What should you do with your idle cash? Let’s say you’re responsible and you’ve accumulated an emergency fund. This is money that you can’t take risk with, but it would be nice to earn something on it, right? Depending on what you want, the world is full of options.

You can always leave it in a checking or savings account. Of course, you won’t earn much. Most brick and mortar banks are still paying almost nothing on deposits. However, the internet bank accounts make it more appealing. HSBC, INGDirect, and Capital One all have competitive rates these days – with no fees or minimum balance requirements. Whatever bank you use, make sure it’s FDIC insured.

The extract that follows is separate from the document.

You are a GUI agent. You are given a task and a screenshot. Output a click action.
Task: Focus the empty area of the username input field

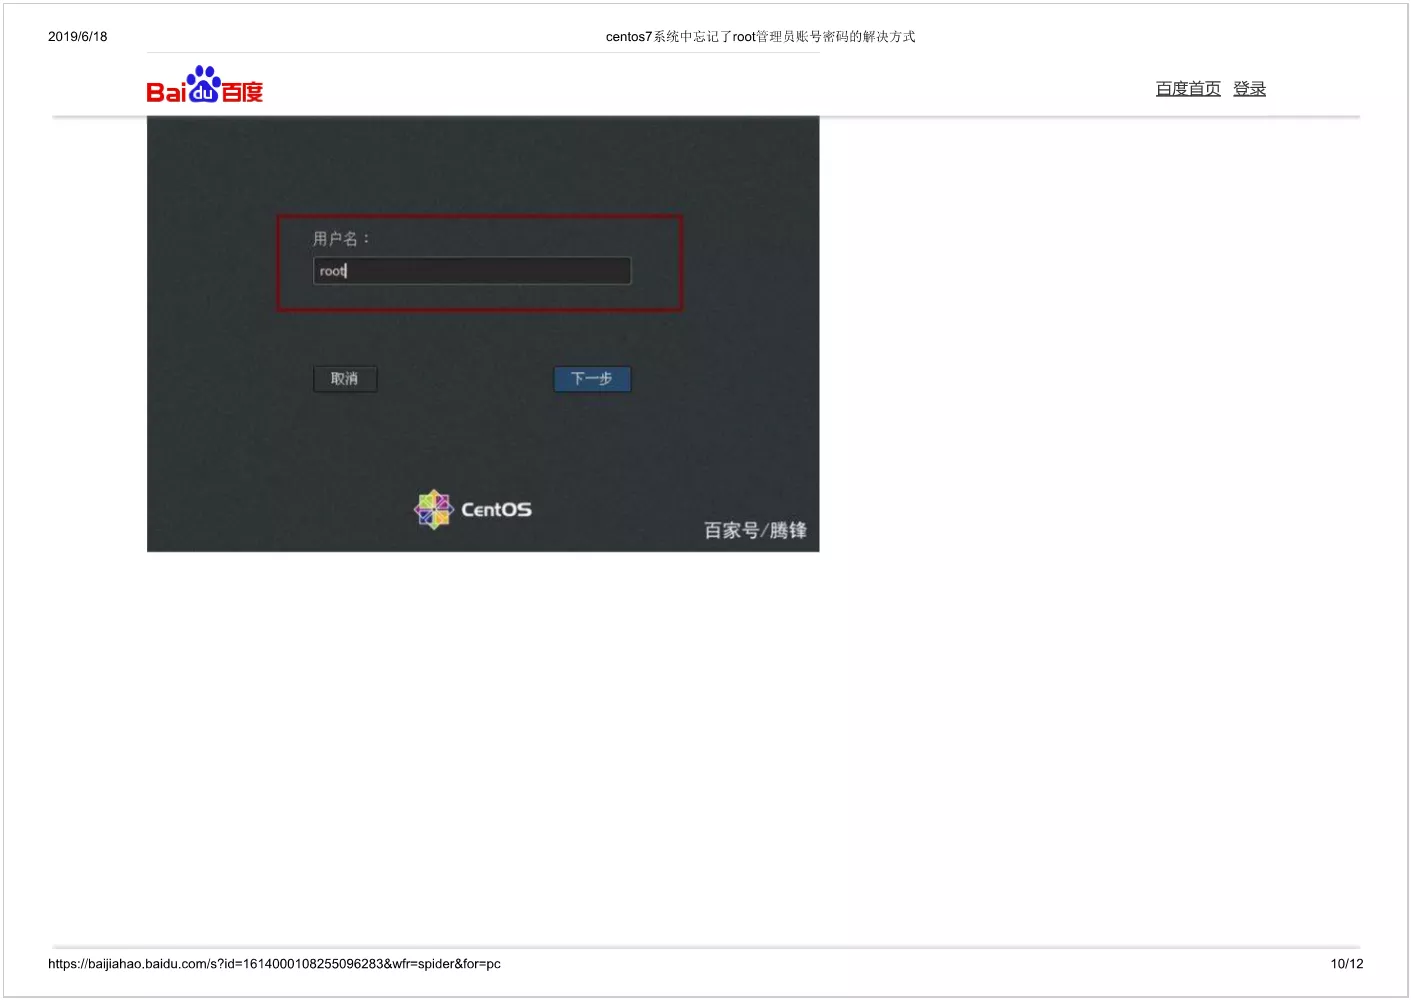(x=490, y=271)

You can also use money market funds. These are technically mutual funds that invest in short term issues. The advantage of a money market fund over a bank product is that the interest rate will likely change more rapidly (of course, that’s only an advantage if rates are going up and not down). The disadvantage of a money market is that there’s technically a possibility that you can lose your money if the underlying “money markets” fall apart. Read the fund’s prospectus to see what it invests in, and how you feel about that risk.

With a money market, you can sometimes get a checkbook to access your cash. They don’t like for you to write small checks, so they impose a minimum check size (like $500 per check). With a bank product, you usually link your account to a checking account and move money electronically when you’re ready to spend it. With either type of account, you can make deposits by check or electronically.

Which is better? It depends. Look them both over, compare rates, and figure out what suits your needs.